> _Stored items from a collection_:
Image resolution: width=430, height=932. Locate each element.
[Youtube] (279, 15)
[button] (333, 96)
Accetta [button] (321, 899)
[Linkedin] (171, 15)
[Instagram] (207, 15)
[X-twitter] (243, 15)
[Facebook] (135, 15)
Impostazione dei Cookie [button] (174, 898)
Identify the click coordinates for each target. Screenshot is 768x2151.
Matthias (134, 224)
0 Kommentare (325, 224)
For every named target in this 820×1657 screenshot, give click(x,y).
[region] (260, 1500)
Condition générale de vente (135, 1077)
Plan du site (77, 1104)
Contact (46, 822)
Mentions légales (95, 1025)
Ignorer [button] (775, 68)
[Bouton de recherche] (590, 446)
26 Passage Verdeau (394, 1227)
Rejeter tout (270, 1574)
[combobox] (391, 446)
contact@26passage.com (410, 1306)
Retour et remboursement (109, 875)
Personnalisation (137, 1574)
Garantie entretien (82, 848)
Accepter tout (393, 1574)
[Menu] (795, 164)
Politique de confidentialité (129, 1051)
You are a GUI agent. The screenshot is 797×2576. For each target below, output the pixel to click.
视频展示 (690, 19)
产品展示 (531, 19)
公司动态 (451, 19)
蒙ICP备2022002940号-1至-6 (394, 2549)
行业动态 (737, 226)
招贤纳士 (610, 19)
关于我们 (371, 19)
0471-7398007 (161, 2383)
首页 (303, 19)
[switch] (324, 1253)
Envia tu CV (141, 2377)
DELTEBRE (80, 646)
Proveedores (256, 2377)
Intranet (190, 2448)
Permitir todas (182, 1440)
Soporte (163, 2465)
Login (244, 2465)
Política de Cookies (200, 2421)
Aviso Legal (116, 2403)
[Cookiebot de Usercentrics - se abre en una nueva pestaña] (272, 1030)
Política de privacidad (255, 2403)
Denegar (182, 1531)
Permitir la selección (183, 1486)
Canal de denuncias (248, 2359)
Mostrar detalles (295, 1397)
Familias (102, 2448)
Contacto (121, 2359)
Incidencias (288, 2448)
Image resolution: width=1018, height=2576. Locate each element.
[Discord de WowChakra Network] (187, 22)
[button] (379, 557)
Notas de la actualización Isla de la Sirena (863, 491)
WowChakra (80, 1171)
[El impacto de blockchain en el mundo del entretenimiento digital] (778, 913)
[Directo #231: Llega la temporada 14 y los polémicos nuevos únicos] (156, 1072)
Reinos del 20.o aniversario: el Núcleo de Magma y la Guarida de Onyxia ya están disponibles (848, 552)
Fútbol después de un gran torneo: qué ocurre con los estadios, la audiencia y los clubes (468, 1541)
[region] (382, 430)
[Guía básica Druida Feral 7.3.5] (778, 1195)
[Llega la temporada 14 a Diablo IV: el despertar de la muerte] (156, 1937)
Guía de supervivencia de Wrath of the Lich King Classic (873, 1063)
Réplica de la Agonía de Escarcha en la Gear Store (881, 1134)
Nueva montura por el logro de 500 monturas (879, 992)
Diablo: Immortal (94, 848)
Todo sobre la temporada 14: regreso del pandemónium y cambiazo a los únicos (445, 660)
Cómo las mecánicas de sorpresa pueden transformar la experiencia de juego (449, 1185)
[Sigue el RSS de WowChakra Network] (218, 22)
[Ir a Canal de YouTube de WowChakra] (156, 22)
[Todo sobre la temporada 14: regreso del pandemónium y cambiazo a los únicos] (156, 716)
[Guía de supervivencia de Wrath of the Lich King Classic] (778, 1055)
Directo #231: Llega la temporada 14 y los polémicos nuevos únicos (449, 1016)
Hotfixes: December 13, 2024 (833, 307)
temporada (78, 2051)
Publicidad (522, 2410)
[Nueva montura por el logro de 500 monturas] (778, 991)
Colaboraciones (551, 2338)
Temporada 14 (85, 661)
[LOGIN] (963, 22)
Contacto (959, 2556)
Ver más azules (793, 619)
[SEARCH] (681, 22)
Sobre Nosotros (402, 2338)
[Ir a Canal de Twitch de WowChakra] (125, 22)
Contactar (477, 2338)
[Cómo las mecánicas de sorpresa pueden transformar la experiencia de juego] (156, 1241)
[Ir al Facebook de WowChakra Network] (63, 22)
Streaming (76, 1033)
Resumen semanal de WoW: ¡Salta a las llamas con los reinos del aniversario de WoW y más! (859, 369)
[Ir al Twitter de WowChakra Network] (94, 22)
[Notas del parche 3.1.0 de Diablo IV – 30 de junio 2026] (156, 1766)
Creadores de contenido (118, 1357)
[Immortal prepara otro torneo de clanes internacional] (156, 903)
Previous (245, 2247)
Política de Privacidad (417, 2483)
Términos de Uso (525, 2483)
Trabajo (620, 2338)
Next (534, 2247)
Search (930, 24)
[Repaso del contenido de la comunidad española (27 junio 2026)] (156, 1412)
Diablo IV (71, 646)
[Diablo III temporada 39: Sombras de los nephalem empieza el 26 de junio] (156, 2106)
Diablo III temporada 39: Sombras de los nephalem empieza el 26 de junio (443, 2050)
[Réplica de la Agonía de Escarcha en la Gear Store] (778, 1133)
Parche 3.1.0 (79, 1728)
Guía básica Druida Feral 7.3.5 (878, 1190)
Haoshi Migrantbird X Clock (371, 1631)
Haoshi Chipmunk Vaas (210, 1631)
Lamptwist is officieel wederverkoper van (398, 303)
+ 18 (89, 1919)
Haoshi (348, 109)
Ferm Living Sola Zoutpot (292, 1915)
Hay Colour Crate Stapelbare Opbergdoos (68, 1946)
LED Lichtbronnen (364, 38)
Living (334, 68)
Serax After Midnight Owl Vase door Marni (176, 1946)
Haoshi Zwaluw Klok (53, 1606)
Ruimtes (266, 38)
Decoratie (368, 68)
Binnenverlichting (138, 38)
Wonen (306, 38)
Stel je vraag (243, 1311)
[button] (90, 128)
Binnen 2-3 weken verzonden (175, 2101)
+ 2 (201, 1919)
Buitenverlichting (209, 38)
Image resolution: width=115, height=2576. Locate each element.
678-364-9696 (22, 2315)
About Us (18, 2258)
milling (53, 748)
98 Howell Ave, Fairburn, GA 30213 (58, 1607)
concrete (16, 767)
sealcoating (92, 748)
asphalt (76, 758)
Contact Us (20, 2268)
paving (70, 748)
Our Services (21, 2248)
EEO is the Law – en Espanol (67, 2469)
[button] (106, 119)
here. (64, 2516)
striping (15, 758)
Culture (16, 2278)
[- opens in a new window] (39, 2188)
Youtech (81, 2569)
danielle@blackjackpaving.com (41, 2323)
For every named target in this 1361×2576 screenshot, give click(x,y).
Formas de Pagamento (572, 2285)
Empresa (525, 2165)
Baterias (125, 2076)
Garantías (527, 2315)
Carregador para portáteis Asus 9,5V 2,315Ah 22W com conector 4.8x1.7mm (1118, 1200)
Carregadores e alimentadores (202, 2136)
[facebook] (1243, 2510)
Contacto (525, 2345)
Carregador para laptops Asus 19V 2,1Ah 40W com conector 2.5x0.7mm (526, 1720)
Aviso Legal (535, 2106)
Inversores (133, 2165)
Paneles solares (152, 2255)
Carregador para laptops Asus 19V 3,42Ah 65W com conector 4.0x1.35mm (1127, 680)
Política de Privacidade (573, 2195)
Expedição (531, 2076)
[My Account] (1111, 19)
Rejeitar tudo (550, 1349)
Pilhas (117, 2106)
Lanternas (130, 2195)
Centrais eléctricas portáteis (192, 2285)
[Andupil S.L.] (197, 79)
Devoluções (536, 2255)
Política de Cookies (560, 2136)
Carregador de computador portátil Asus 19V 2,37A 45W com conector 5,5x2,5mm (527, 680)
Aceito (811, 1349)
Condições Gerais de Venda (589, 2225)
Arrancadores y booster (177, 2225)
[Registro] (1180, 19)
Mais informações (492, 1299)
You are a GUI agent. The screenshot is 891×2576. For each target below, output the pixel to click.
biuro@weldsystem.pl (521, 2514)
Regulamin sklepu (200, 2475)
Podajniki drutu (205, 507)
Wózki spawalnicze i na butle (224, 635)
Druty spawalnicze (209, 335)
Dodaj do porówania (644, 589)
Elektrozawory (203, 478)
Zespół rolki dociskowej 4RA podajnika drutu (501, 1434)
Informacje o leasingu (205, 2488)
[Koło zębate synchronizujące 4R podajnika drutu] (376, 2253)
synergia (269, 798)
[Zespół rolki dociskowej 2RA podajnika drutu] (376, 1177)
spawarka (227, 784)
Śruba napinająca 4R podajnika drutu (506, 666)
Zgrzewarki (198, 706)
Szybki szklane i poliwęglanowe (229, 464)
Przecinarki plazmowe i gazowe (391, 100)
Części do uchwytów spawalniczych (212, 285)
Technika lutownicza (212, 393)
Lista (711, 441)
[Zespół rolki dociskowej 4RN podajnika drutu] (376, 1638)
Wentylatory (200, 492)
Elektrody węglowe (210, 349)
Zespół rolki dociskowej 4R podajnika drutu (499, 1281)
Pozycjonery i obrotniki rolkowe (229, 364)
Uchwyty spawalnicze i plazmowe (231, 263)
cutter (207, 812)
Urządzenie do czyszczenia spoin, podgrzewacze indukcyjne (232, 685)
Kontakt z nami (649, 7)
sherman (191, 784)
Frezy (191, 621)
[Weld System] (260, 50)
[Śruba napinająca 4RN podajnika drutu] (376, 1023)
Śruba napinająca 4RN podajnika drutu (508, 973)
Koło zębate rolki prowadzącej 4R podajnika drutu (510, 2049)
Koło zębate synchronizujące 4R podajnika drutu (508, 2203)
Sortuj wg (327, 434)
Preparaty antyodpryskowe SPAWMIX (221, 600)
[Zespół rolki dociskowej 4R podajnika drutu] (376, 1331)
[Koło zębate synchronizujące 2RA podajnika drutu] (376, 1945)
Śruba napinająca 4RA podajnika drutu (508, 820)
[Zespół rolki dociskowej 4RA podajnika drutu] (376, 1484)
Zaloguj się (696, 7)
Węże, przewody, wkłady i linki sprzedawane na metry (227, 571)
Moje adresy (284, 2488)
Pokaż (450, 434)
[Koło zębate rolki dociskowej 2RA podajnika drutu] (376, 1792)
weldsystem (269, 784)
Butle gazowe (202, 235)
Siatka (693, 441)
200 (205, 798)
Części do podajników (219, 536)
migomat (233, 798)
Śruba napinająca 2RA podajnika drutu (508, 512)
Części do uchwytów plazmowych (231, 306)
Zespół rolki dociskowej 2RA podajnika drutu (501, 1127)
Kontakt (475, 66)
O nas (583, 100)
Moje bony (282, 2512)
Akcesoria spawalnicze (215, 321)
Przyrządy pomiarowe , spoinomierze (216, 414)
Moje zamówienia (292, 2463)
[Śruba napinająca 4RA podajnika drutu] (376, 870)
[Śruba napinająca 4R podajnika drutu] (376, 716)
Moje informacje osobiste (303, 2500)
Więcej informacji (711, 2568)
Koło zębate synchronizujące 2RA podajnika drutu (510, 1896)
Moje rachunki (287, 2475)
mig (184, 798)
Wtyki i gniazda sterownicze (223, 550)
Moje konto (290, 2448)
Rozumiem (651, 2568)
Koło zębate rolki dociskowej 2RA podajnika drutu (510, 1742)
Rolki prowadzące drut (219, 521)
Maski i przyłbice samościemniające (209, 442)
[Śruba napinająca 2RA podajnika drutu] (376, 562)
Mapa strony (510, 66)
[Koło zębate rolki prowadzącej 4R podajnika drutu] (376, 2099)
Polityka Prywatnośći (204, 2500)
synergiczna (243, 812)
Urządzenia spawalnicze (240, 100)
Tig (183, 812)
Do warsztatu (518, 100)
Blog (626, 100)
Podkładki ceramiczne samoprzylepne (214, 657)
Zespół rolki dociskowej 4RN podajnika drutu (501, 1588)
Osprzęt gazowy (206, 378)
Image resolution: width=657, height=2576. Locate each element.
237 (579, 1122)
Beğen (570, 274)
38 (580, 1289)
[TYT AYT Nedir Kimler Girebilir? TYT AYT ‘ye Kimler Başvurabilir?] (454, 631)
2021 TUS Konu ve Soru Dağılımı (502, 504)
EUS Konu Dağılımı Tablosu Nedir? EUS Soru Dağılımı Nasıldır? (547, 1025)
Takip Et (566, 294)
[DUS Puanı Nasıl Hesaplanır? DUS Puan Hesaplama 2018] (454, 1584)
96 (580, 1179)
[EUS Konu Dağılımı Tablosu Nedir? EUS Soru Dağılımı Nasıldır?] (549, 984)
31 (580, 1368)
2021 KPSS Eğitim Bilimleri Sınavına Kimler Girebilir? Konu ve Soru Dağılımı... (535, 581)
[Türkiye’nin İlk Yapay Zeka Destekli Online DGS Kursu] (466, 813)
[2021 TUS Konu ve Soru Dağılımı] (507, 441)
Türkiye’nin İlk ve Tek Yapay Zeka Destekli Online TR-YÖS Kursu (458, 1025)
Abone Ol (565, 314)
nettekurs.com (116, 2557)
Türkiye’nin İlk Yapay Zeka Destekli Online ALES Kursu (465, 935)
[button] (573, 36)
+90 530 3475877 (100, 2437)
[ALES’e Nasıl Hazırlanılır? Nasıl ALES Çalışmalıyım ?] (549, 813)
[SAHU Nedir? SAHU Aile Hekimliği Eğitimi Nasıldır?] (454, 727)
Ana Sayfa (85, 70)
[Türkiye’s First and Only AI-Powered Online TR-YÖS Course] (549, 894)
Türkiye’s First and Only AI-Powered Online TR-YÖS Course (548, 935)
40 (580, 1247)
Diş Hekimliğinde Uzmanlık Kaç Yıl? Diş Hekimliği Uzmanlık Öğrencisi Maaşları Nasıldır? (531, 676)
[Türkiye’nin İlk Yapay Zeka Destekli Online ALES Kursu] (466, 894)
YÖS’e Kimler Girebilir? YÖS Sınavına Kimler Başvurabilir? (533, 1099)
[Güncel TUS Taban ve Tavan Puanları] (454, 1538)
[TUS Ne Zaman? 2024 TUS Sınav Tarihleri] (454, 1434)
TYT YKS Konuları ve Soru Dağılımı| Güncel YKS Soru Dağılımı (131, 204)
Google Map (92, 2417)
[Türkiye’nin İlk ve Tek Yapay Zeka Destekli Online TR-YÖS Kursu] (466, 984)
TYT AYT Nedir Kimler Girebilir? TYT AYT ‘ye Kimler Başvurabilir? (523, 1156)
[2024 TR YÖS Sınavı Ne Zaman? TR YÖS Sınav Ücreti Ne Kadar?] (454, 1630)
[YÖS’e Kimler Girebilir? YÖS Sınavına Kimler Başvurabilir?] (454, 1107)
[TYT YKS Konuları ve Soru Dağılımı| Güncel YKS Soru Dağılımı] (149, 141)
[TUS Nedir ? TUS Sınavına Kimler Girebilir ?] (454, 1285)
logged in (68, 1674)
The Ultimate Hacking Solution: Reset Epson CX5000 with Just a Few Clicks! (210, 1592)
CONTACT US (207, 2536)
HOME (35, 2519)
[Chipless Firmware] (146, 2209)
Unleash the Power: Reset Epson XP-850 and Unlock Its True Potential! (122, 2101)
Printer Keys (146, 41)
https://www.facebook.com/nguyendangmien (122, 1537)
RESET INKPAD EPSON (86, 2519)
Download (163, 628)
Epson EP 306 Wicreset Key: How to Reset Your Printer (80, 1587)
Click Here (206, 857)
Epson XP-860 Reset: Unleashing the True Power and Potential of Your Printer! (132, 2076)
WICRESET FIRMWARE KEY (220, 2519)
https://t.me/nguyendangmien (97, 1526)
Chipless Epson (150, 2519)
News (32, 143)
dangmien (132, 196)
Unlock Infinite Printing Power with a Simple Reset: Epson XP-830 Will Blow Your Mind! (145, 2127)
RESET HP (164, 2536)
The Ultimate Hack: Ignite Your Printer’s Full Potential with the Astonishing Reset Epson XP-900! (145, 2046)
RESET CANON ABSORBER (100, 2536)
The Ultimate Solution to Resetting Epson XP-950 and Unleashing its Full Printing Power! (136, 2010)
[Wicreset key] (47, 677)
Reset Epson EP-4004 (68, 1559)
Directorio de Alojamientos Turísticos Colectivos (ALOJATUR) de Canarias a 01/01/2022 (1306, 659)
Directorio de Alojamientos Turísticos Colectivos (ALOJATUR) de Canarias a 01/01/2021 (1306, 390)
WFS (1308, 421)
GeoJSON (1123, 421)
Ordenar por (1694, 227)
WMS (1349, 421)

> _TO DO_:
Search the entries for the word "Moje" and gather every line where it appears.

> _RESPONSE_:
Moje adresy (284, 2488)
Moje bony (282, 2512)
Moje zamówienia (292, 2463)
Moje informacje osobiste (303, 2500)
Moje rachunki (287, 2475)
Moje konto (290, 2448)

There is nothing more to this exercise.